-- WRITTEN PROBLEM 1 --
In the Eiger climbing account, in what year was Walter Weston back in England after his Yokohama stint?
-- WRITTEN PROBLEM 2 --
Continue the account of following a Taishō-era alpinist up the Eiger's Mittellegi ridge, picking up after its last sentence.

-- GIVEN PASSAGE --
------------------------------------------------------------

Wednesday, March 23, 2016

Masters of the Mittellegi (1)

Following a pioneer of Taishō-era alpinism up the Eiger’s northeastern ridge

Pink is not my favourite colour, least of all when it lights up the night sky. Against this flickering glow, the Eiger brandishes his switchblade silhouette. We’re only an hour out, and already a fiasco looms, if not worse. Now, how did we get ourselves into this?

Ultimately, I'm inclined to pin the blame on Walter Weston - even if I have go back a ways to do so. In 1918, the mountaineering missionary was back in England after his Yokohama stint, but he kept in touch with mountaineering friends from Japan. One day, a student from Tokyo called to ask where he should spend his first season in the Swiss Alps. That was an easy question: Weston had fond memories of Grindelwald, where he’d done quite a few climbs in his pre-Japan days ...

------------------------------------------------------------

-- SUPPLIED INFORMATION --
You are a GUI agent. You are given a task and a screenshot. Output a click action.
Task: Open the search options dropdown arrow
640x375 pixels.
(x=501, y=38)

------------------------------------------------------------

-- EXERCISE OUTPUT 1 --
1918

-- EXERCISE OUTPUT 2 --
Somewhere out beyond Grindelwald, a pink bolt stabs from cloud to ground. No accompanying rumble yet, but I stop trying to kid myself that a power line has shorted, or that somebody is letting off an early-morning fireworks display. This really is a thunderstorm. Now what?

The young Japanese mountaineer was Maki “Yūkō” Aritsune (1894-1989). The son of a Sendai newspaper proprietor, he grew up with both the will and means to climb. After travels with his parents introduced him to mountain scenery, he started his own climbing career with the big volcanoes. Mt Fuji was ascended in 1906, Yōtei-zan in Hokkaidō in 1909 and Aso-san in Kyūshū the following year.

Maki Yuko
In 1912, now in middle school, he made his first visit to the Japan Northern Alps. That ascent of Shirouma hooked him. After going up to Keio in 1913, he founded a university mountaineering club, Japan’s first. In the same winter, he went to Taguchi to take ski lessons – this just a few years after Major von Lerch had introduced the sport to Japan. Now Maki was a man with a mission.

In 1918, he crossed the Pacific to continue studying at Columbia University. At least, that was the plan. Unfortunately, Maki found the atmosphere on campus so frenetic, after America’s entry into the war, that he couldn’t concentrate on study. So, counterintuitively, he kept going eastwards and sailed to England.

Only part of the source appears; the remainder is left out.